## Exercise text:
————————
No longer the domain solely of retail, digital signage is spreading its wings, creating a market with plenty to offer the reseller.

Heather Wright gets some industry insiders views on the growing market and the role of resellers.

Enter the reseller...

Once the domain of specialist AV resellers, experts agree there's now plenty of scope for general IT resellers.

“Absolutely,” says Varun Dhani, New Zealand sales manager for point of sales distributor Sektor. “The backbone of any digital signage solution is the content delivery software, a network to go with it and possibly a small dedicated server – albeit, this is just a grunty PC.”

Adds Rick Haywood, MD, Pro Video Systems: “We're definitely seeing a broadening of the horizon.

“While traditional AV resellers are still at the forefront of this business, we have seen the emergence of other players such as IT companies, security resellers, signage companies and even printers. I think some of these industries can see the writing on the wall for their traditional business.”
————————
(Saved data entries)
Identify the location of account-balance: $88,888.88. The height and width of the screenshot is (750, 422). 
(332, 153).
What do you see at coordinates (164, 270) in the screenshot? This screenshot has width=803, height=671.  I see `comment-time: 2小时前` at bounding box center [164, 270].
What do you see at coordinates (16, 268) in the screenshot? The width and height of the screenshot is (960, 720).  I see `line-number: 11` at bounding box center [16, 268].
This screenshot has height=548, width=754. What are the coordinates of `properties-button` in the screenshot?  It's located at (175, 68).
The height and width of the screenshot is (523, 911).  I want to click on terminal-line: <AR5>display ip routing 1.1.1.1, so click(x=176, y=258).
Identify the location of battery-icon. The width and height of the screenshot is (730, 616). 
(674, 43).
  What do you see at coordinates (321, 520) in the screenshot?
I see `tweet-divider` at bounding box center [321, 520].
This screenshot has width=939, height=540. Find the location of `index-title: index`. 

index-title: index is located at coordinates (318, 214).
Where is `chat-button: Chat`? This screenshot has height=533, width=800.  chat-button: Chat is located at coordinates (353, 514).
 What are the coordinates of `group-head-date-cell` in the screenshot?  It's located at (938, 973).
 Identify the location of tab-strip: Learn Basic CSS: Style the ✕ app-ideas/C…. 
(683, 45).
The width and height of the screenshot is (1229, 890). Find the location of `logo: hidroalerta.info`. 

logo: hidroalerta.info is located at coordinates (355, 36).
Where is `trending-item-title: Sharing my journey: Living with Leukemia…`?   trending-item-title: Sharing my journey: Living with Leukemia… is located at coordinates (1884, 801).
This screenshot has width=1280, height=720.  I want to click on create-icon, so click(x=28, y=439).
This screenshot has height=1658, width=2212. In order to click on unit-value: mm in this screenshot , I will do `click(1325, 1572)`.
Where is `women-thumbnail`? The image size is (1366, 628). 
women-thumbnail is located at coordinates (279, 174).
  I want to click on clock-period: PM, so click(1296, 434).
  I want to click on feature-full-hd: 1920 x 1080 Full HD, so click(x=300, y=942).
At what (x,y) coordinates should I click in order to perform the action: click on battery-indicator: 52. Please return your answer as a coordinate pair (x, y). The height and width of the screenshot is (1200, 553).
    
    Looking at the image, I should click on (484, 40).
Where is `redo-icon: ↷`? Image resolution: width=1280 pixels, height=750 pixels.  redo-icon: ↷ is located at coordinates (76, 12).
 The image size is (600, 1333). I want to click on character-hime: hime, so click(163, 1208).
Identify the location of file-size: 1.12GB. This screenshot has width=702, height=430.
————————
## Questions:
1. Repeat the stretch of the digital signage article from "Heather Wright gets" through "general IT resellers.".
2. Carry on with the digital signage article, picking up after its final sentence.
The items play no part in what comes next.

## Expected outputs:
1.
Heather Wright gets some industry insiders views on the growing market and the role of resellers.

Enter the reseller...

Once the domain of specialist AV resellers, experts agree there's now plenty of scope for general IT resellers.

2.
He says there are some 'great' products now available, which make a reseller's job easier. “The monitors and hardware to run them have become very affordable, so the main barrier to purchase tends to be a perception that this is going to be complex. It doesn't have to be. Like all good design, software is no exception and it should start with simplicity and ease of use.

It is all about how the software manufacturers are able to deliver the power in an elegant, simple way.”

Key markets

Dhani says education is a key vertical attracting a lot of attention at the moment. “Delivery of content in a digital form from a school event, an assembly or the school's motto across multiple screens in every classroom, all controlled by an office administrator's fingertips, has a lot of people excited.”

Meanwhile Haywood says while it's hard to pinpoint a key vertical for digital signage at the moment, 'if I had to isolate one it would probably be manufacturing'.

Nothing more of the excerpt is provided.